The real focus on Castrol India shares has now shifted to the possibility of delisting. While Stonepeak's open offer may not have met market expectations in terms of price, the broader strategy behind it is making investors ponder. Especially since Stonepeak has a track record of delistings. The question then is: will Castrol India follow the same path?
What is the connection between the open offer and the delisting?
Stonepeak has launched an open offer of 26% at ₹194.04 per share. The open offer is necessary because, according to SEBI regulations, if a new promoter takes control, it must provide public shareholders with an exit opportunity.
But keep in mind:
This open offer is not a delisting;
it could only be the first step.
Why is LIC so important?
LIC holds about 10% of Castrol India. If delisting occurs in the future, the consent of large investors like LIC will be crucial. Successful delisting without their shares is difficult. Therefore, LIC's decision could change the entire game.
What will be the impact if you buy shares now?

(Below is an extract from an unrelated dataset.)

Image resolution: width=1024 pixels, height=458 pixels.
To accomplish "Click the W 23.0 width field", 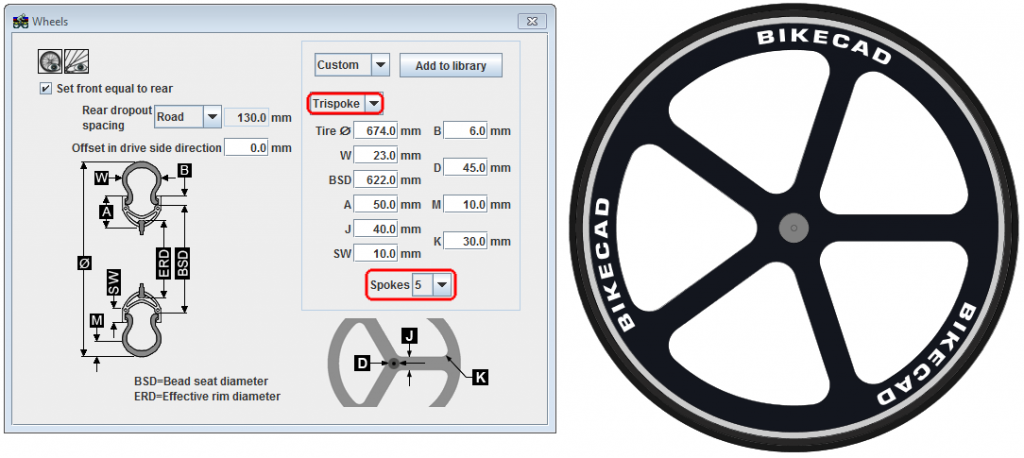I will click(378, 155).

Scenario 1: Delisting does not occur. The stock may remain range-bound. Dividends will continue to be paid (Castrol has a strong dividend record). Operations will remain unaffected. However, expectations of rapid growth will be limited. This means it will remain a dividend-plus stable stock.
Scenario 2: Delisting process begins. This is the most important case. In delisting, the promoter sets the price through reverse book building. Retail investors offer shares at their desired price. If the promoter obtains the required number of shares, the delisting is successful.

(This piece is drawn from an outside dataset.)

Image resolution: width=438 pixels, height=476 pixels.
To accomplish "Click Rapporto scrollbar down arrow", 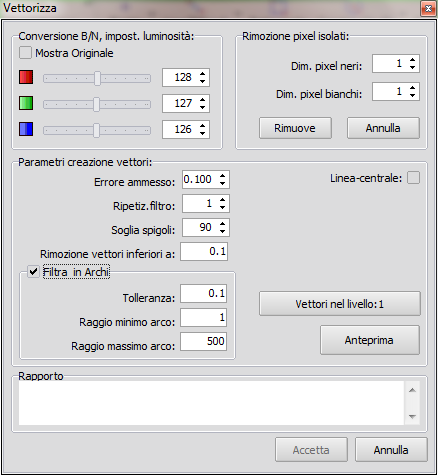I will pyautogui.click(x=412, y=416).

Sometimes, the delisting price can even be significantly higher than the market price. However, this is not guaranteed.
What is the biggest risk for a retail investor? If you don't participate in the delisting, or if the promoter doesn't buy enough shares, you could be left with unlisted shares, making them difficult to sell. Liquidity is virtually exhausted, which is the biggest risk of delisting. Let's get to the crux of the matter. Motion Navy Core Stonepeak CP Investment Board has launched an open offer to acquire a 26% stake in Castrol India. The open offer price has been set at ₹194.04 per share. Compared to Wednesday's closing price, this represents a premium of only about 2.5%. This is why the market expected a slightly higher premium, and the lower premium disappointed investors. However, more than the price, the discussion now revolves around its next steps.